── Material provided

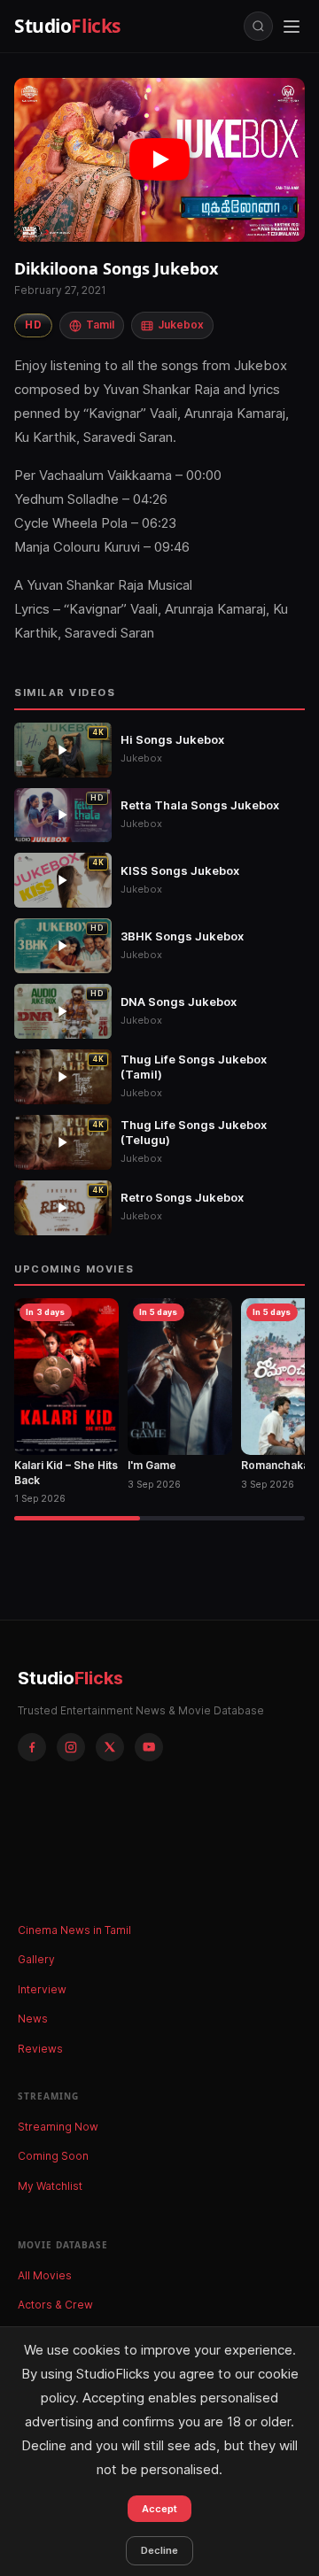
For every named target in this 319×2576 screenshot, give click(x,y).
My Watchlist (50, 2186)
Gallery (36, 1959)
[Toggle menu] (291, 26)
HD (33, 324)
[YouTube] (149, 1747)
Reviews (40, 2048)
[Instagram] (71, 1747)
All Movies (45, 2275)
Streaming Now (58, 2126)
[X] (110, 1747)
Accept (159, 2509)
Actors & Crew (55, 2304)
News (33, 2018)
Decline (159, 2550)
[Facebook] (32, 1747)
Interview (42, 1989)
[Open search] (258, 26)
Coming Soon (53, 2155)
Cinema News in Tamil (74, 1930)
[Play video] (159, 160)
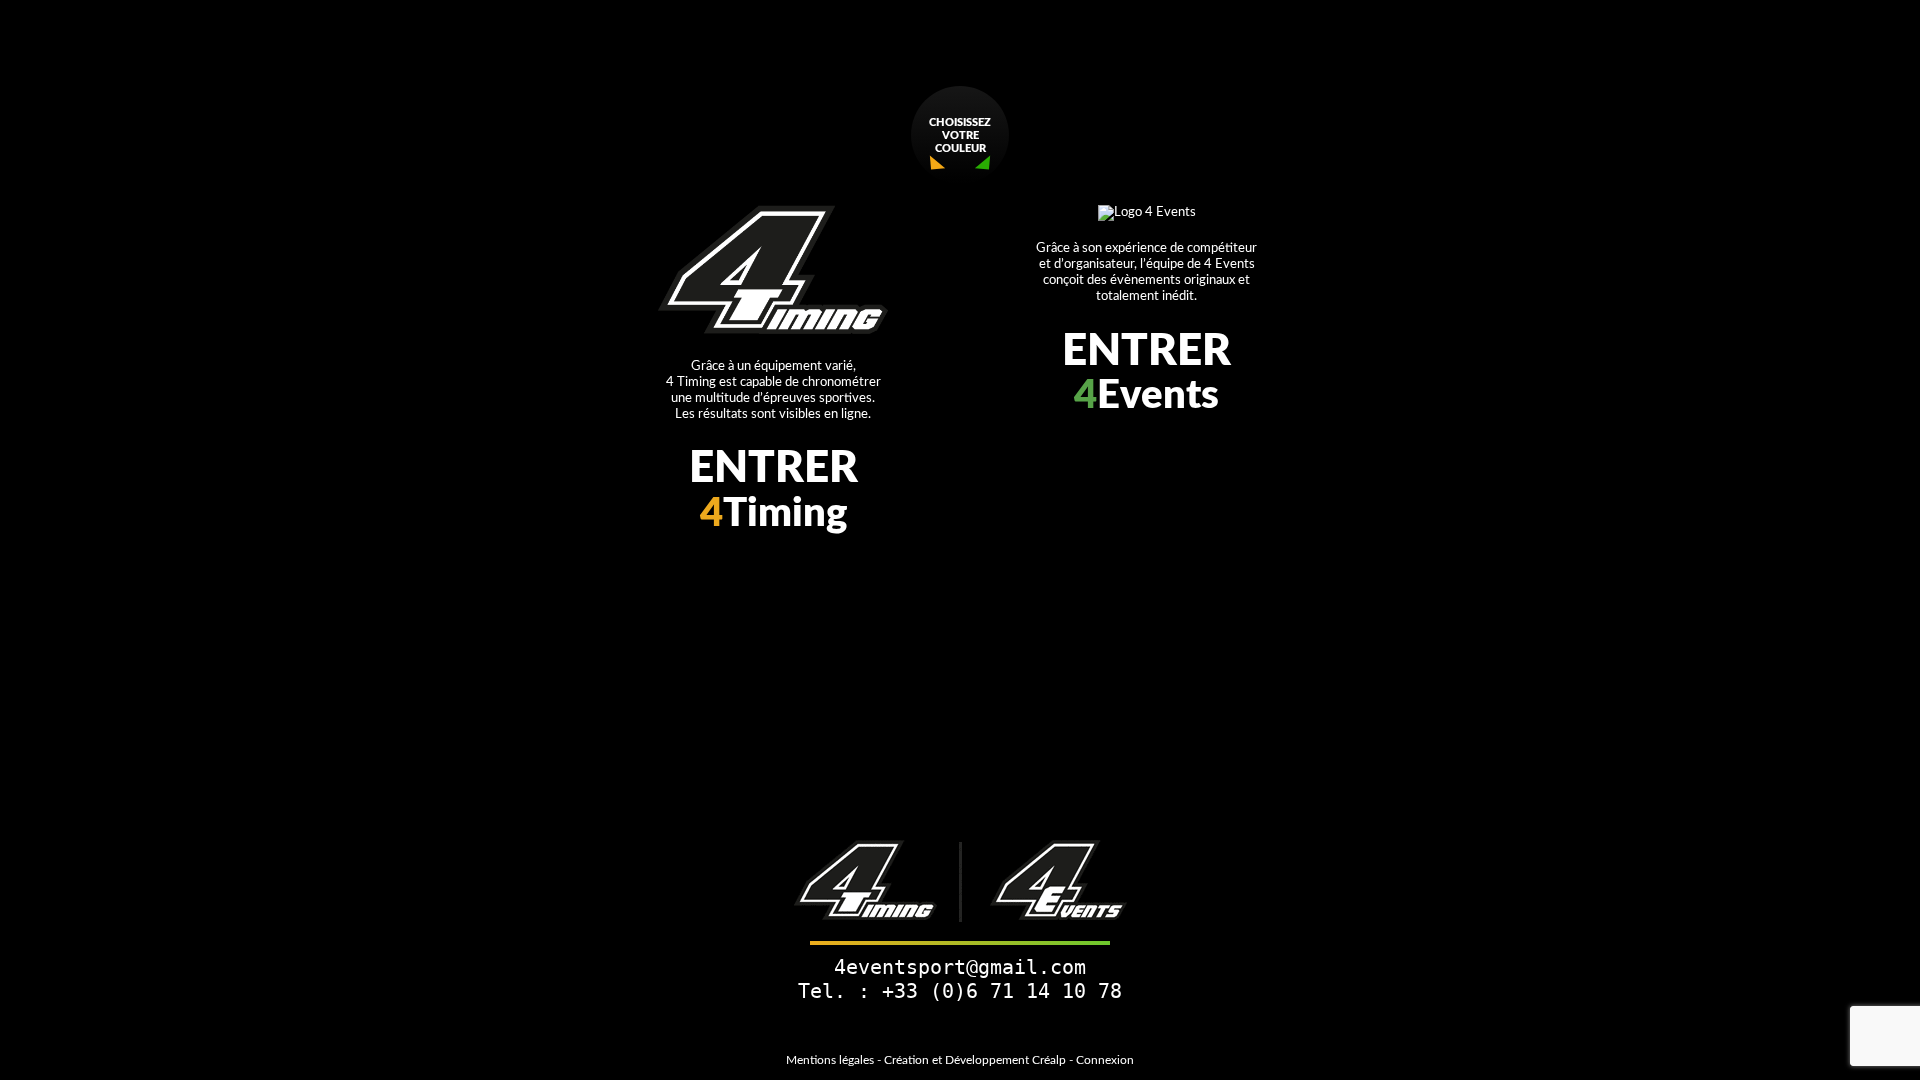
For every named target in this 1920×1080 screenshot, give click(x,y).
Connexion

────
── Material provided

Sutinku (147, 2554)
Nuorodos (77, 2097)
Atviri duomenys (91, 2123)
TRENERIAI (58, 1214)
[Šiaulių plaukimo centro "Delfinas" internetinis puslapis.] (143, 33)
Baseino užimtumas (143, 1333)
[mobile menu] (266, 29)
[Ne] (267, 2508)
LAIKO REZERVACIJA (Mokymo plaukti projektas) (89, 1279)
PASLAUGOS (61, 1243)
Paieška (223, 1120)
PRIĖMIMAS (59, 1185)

────

Exercise:
All that is wanted is a faithful reproduction of the line above with "Baseino užimtumas (143, 1333)", the line with "PRIĖMIMAS (59, 1185)", and every line in between.

Reply to the exercise:
Baseino užimtumas (143, 1333)
[mobile menu] (266, 29)
[Ne] (267, 2508)
LAIKO REZERVACIJA (Mokymo plaukti projektas) (89, 1279)
PASLAUGOS (61, 1243)
Paieška (223, 1120)
PRIĖMIMAS (59, 1185)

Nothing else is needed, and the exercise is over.